Problem to solve :: Reproduce each of the following items word for word, keeping their order.

-- begin Dataset excerpts --

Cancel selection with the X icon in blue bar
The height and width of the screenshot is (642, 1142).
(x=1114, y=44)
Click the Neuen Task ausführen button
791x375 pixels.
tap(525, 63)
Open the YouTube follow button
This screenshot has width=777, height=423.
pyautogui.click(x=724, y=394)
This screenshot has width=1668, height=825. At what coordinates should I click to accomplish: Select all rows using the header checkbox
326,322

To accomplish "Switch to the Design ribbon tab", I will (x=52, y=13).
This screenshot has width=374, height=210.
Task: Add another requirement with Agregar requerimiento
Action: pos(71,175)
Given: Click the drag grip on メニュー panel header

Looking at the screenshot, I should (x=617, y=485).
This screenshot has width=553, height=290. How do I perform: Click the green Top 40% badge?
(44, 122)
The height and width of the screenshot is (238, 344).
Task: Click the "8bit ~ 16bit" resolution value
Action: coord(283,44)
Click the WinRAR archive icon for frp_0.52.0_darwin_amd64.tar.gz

-- end Dataset excerpts --

Result of this exercise ::
Cancel selection with the X icon in blue bar
The height and width of the screenshot is (642, 1142).
(x=1114, y=44)
Click the Neuen Task ausführen button
791x375 pixels.
tap(525, 63)
Open the YouTube follow button
This screenshot has width=777, height=423.
pyautogui.click(x=724, y=394)
This screenshot has width=1668, height=825. At what coordinates should I click to accomplish: Select all rows using the header checkbox
326,322

To accomplish "Switch to the Design ribbon tab", I will (x=52, y=13).
This screenshot has width=374, height=210.
Task: Add another requirement with Agregar requerimiento
Action: pos(71,175)
Given: Click the drag grip on メニュー panel header

Looking at the screenshot, I should (x=617, y=485).
This screenshot has width=553, height=290. How do I perform: Click the green Top 40% badge?
(44, 122)
The height and width of the screenshot is (238, 344).
Task: Click the "8bit ~ 16bit" resolution value
Action: coord(283,44)
Click the WinRAR archive icon for frp_0.52.0_darwin_amd64.tar.gz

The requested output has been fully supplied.